The Swan microcontroller measures just 51 mm x 23 mm and is a further compatible development board powered by an STM32L4+ @ 120 MHz with 2MB of Flash and 640KB of RAM. Other features include the ability to expand to 55 pins for access to additional I/O and buses as well as plenty of Flash and RAM for edge ML workloads or complex applications. While offering support for C/C++, Arduino, and CircuitPython programming languages, together with a CORTEX Debug connector, enabling the use of Visual Studio Code, IAR, and STM32CubeIDE with optional SWD programmer.

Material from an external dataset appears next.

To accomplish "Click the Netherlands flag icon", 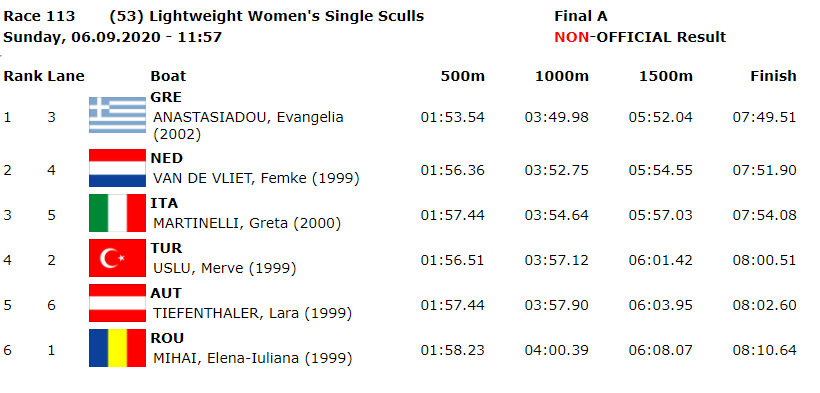I will click(x=117, y=168).
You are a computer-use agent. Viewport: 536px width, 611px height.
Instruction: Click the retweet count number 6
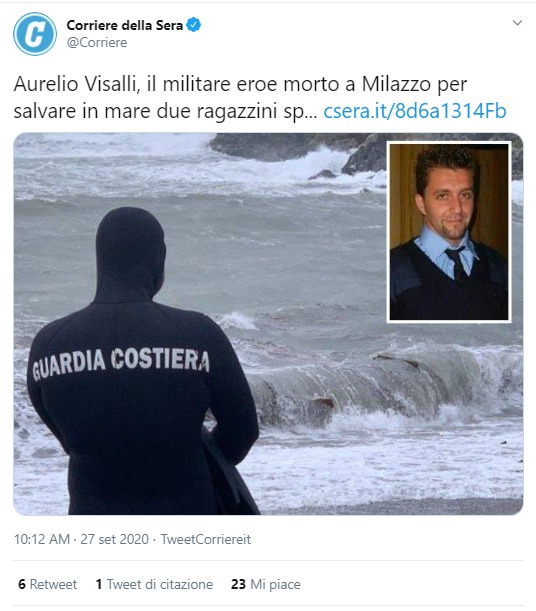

Swan STM32L4-based microcontroller specifications
Feather-compatible dev board, powered by an STM32L4+ @ 120 MHz with 2MB of Flash and 640KB of RAM
Castellated-edge access to 55 GPIO ports including:
4x I2C, 3x SPI
USB OTG full speed
1x 14-channel DMA
12-bit ADC, 2 x 12-bit DAC
low-power RTC, and CRC calculation peripherals
Plenty of Flash and RAM for edge ML workloads or complex applications
Support for C/C++, Arduino, and CircuitPython
CORTEX Debug connector, enabling the use of Visual Studio Code, IAR, and STM32CubeIDE with optional SWD programmer
See more at Swan and on CircuitPython.org
“Developers may begin to use Swan in conjunction with Adafruit’s myriad sensors and FeatherWing-compatible carriers. Due to its novel design, for high-volume deployment the low-cost Swan can also be soldered directly to a parent PCB integrating those sensors, utilizing the full range of Swan’s I/O capabilities. The board has three independent power options – USB, Battery, or Line power – and provides a software-switchable 2 Amp regulator for powering external sensors. When operating in its low-power operating mode, the entire Swan board commonly draws only about 8uA while retaining all of its memory, making it quite suitable for battery-powered devices.”